Broker Paul Massey, who briefly challenged de Blasio for mayor in the 2017 election, struck a similar note, saying he was happy to see the campaign called off and remained baffled by his decision to run in the first place.
“Being the mayor of New York is one of the greatest honors one could have,” he said. “I never understood any of this.”
As de Blasio repeatedly stated during his short-lived campaign, he has had plenty of experience being behind in the polls and eventually breaking through with a victory. Veteran strategist George Arzt said the mayor was likely hoping for something similar this time.
“He went into the campaign because twice before, [running for] public advocate and mayor, he was down in the polls and made his way to the top,” Arzt said. “Lightning didn’t strike a third time, and he was right to end his campaign.”
The mayor himself seemed to realize this as well.
“I feel like I have contributed all I can to this primary election. It’s clearly not my time,” he said on MSNBC’s Morning Joe. “So I’m going to end my presidential campaign.”
The day before de Blasio called it quits, news broke that three developers had been fined for making improper donations to the mayor’s nonprofit while pursuing business with the city. Greenpoint Landing Developers, Brookfield Financial Properties and Toll Brothers donated a total of $125,000 to de Blasio’s Campaign for One New York and will be fined a total of $65,000.
The fines will likely make developers cautious about donating to the mayor, who despite leaving the race for the White House and being in his final term still has a political action committee accepting donations. The mayor is keeping his Fairness PAC open to help progressive candidates across the country, providing an avenue for real estate players to curry favor.

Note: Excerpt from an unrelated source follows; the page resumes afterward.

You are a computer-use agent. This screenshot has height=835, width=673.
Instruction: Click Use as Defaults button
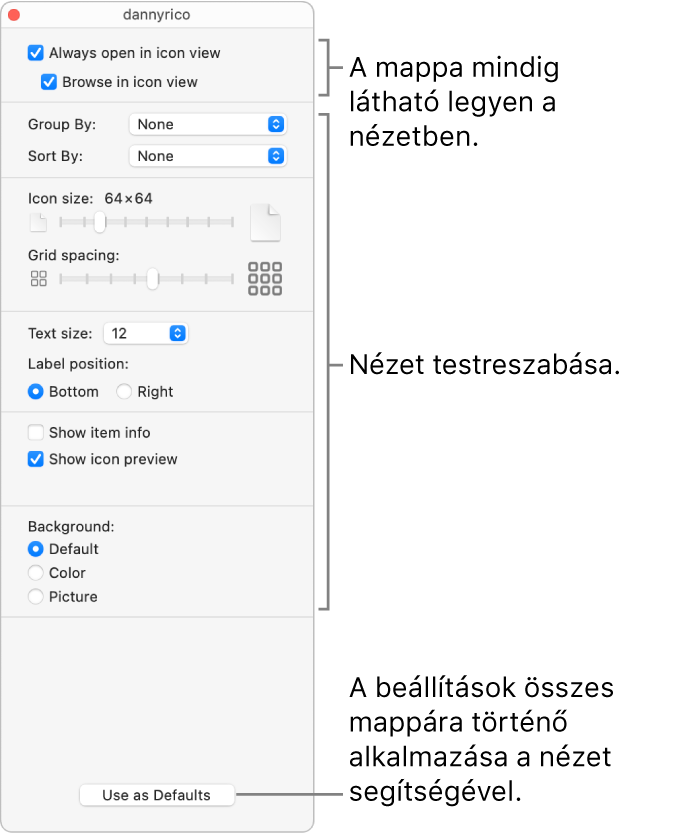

“I think they would contribute, but they would have to be very careful,” Arzt said, “especially after yesterday’s events with the three developers.”
Although de Blasio’s campaign mishaps and lack of momentum made the mayor a frequent target for mockery, John Catsimatidis, head of the Red Apple Group and a former mayoral hopeful himself, said he respected de Blasio for getting in the race. The billionaire grocer and developer thought the mayor ended his campaign at the right time and might look for a job in the administration of any Democrat who defeats President Donald Trump.
“I think he made the right decision, considering he was only getting 1 percent of the vote,” Catsimatidis said. “If a Democrat gets in, he’ll lobby to get a job in the federal government.”
With de Blasio’s White House dream dashed, he could look to reinvigorate a mayoralty that has been limping along of late.
“He’s got 27 months to put a lot of points on the board in terms of policy and planning,” said Neal Kwatra, head of Metropolitan Strategies, whose clients include the Hotel Trades Council, the leading backer of de Blasio’s bid. “He’s started to retool his senior team for a stretch run, indicating a desire to finish strong. The running room is there — he just needs to decide he’s ready to double down and focus on making some big-ticket items happen.”